Snowden, la talpa, in Venezuela nei prossimi giorni?

WASHINGTON – Con una decisione destinata a far infuriare gli Stati Uniti, il governo di Hong Kong ha permesso oggi ad Edward Snowden, la “talpa” del Datagate, di lasciare il territorio diretto a Mosca. L’ex analista ha un biglietto aereo Mosca-Cuba e poi dall’Havana potrebbe proseguire per il Venezuela. Lo dice l’agenzia russa Interfax citando fonti della compagnia aerea Aeroflot. Il ministero degli Esteri russi ha detto di voler verificare le notizie sulla ‘talpa’ del Datagate aggiungendo che potrebbe fare tappa a Mosca.

Dietro le quinte, ad aiutare la talpa a lasciare Hong Kong per “trovare asilo in un paese democratico” c’é, per sua stessa ammissione, Wikileaks.

Da Mosca, invece, il portavoce del presidente Vladimir Putin dice di essere all’oscuro della vicenda e di non sapere dove sia o quali siano i piani dell’ex analista. In un comunicato diffuso sul suo sito web il governo del territorio afferma di aver ricevuto una richiesta da Washington per arrestare Snowden ma che essa “non rispettava pienamente tutti i requisiti legali richiesti dalle leggi di Hong Kong”. Di conseguenza sarebbero stati necessari “ulteriori documenti” per poter arrestare la “talpa” che ha svelato i programmi illegali di intercettazioni di telefonate, posta elettronica ed sms della National Security Agency (Nsa) di Washington.

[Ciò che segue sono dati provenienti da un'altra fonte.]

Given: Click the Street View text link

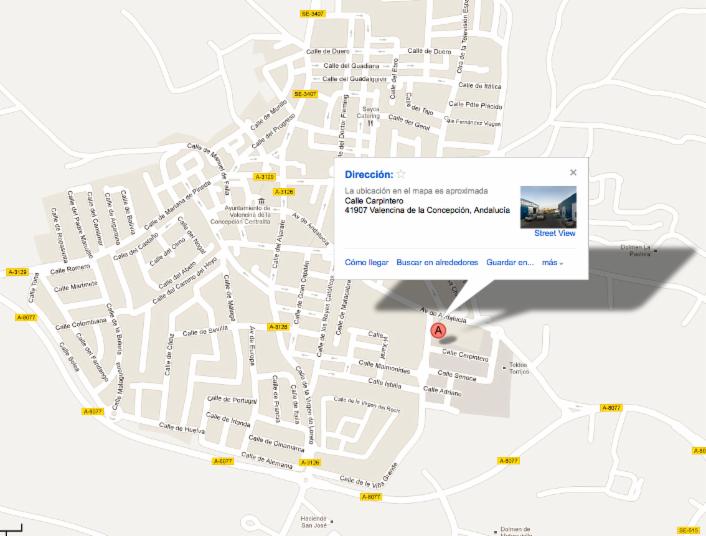Looking at the screenshot, I should click(x=555, y=233).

Il governo di Hong Kong aggiunge che gli Usa era stati avvertiti in anticipo che Snowden sarebbe partito e che l’ ex-analista dei servizi americani ha lasciato il territorio “volontariamente”. Inoltre, chiede agli Usa di “chiarire al più presto” se tra le persone spiate dalla Nsa ci siano stati anche cittadini e istituzioni di Hong Kong, come denunciato dallo stesso Snowden nelle due interviste che ha rilasciato al quotidiano locale South China Morning Post. Dal 1997 Hong Kong è una Speciale Regione Amministrativa (Sar)della Cina, che ha una larga autonomia ma che per le decisioni importanti di politica internazionale dipende da Pechino.

Secondo gli analisti, la Cina sicuramente era al corrente della decisione delle autorità di Hong Kong, che potrebbe anche aver sollecitato. Finora Pechino non ha commentato la vicenda di Snowden ma autorevoli media legati al governo, tra cui l’ agenzia Nuova Cina, hanno aspramente criticato gli Usa per il loro programma di spionaggio e hanno preso apertamente le difese di Snowden. Edward Snowden era arrivato ad Hong Kong alla fine di maggio e ha lasciato il territorio oggi, poco dopo le 11.00 locali col volo SU 213 dell’ Aeroflot per Mosca da dove, secondo i media di Hong Kong che hanno dato la notizia, ripartirà per la sua destinazione finale: l’ Islanda, che gli ha promesso asilo politico, o l’ Ecuador, nella cui ambasciata di Londra il capo di Wikileaks Julian Assange è rifugiato da oltre un anno.